Work task A: In the article about Nicole Galloway's campaign and the Stronger Missouri ads, who mostly funded Stronger Missouri?
Work task B: Continue the article about Nicole Galloway's campaign and the Stronger Missouri ads from where it stops.

Extract:
__________________________________________________

In late September, Democratic gubernatorial hopeful Nicole Galloway’s campaign laid out a stinging critique of Gov. Mike Parson’s health care record on a section of its website titled “Important Election Update.”
Parson “cut 100,000 kids from their health care,” the site declared, “and he opposes Medicaid expansion that would give 250,000 working people health care and save our rural hospitals when they need them most.”
A week later, a political action committee called Stronger Missouri, funded mostly by the Democratic Governors Association and set up to boost Galloway’s campaign, launched a TV ad mirroring the message.
“When nearly 100,000 Missouri children were removed from their health care program Parson failed our children,” the ad said. “And when Parson opposed a measure that we voted for to help 250,000 Missourians afford health care and save our rural hospitals he failed all of us.”
The same pattern played out in mid October, with Galloway’s campaign posting another “Important Election Update” and Stronger Missouri launching an ad echoing it.
In Missouri, candidates are governed by contribution limits, but independent PACs are not. They can coordinate on fundraising activities, but that coordination must end when it comes time to spend the money — and that extends to messaging, strategy and advertising.
That dynamic has often led campaigns, at both the state and federal level, to get creative when trying to get around the prohibitions, such as candidates posting b-roll of themselves on YouTube so supportive PACs can use it in TV ads.
Galloway’s campaign appears to have gone a step further, posting what amounts to instructions that Stronger Missouri could pick up for TV ads in the campaign’s homestretch.
“This looks like another example of a campaign sending up the big money bat signal, and a super PAC promptly responding,” said Brendan Fischer, director of the nonpartisan Campaign Legal Center’s federal reform program. He later added: “A campaign posting a document like this on its website is fairly common practice, but it usually represents an invitation for super PACs to spend in the race.”

__________________________________________________

Data shown:
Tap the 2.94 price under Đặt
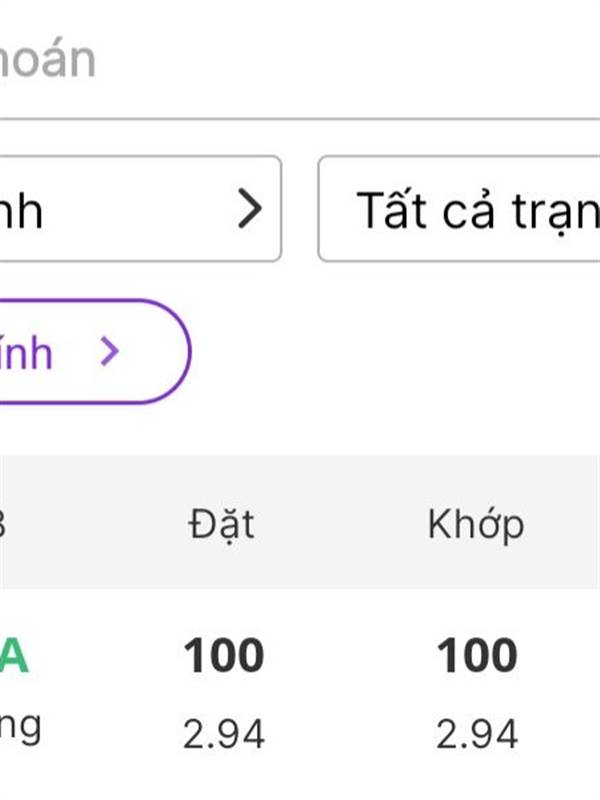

__________________________________________________

Exercise answer A: The Democratic Governors Association.

Exercise answer B:
Parson’s allies were quick to criticize, with Michael Berg, spokesman for the pro-Parson Uniting Missouri PAC, calling the set up a “legally dubious scheme to violate the spirit of campaign finance laws.”
Kevin Donahoe, Galloway’s campaign spokesman, said the campaign “complies with all applicable law. Period. We have never coordinated an expenditure with any independent group.”
He called it “absurd” for Republicans to accuse Galloway of illegal coordination, noting that both Parson’s campaign and Uniting Missouri have used footage from the same video shoot in advertising. Parson also regularly travels on private planes paid for by Uniting Missouri.
A recent Facebook ad paid for by Uniting Missouri shares one of Parson’s TV spots. The ad in question includes two disclaimers at the end — One for Uniting Missouri and one for Parson’s campaign.
Berg said Galloway’s campaign is simply trying to muddy the water.
The back and forth on coordination is familiar in Missouri.
Former Sen. Claire McCaskill faced similar criticism in 2018, when her campaign posted a page on its website titled “Missourians Need to Know.” The site’s criticism of her GOP opponent, Republican Josh Hawley, became a TV ad four days later paid for by a PAC supporting Democratic candidates.
In August, after a complaint was filed by Democrats alleging illegal coordination, Uniting Missouri was fined $2,000 by the state’s ethics commission for failing to report payments for the governor’s private plane travel.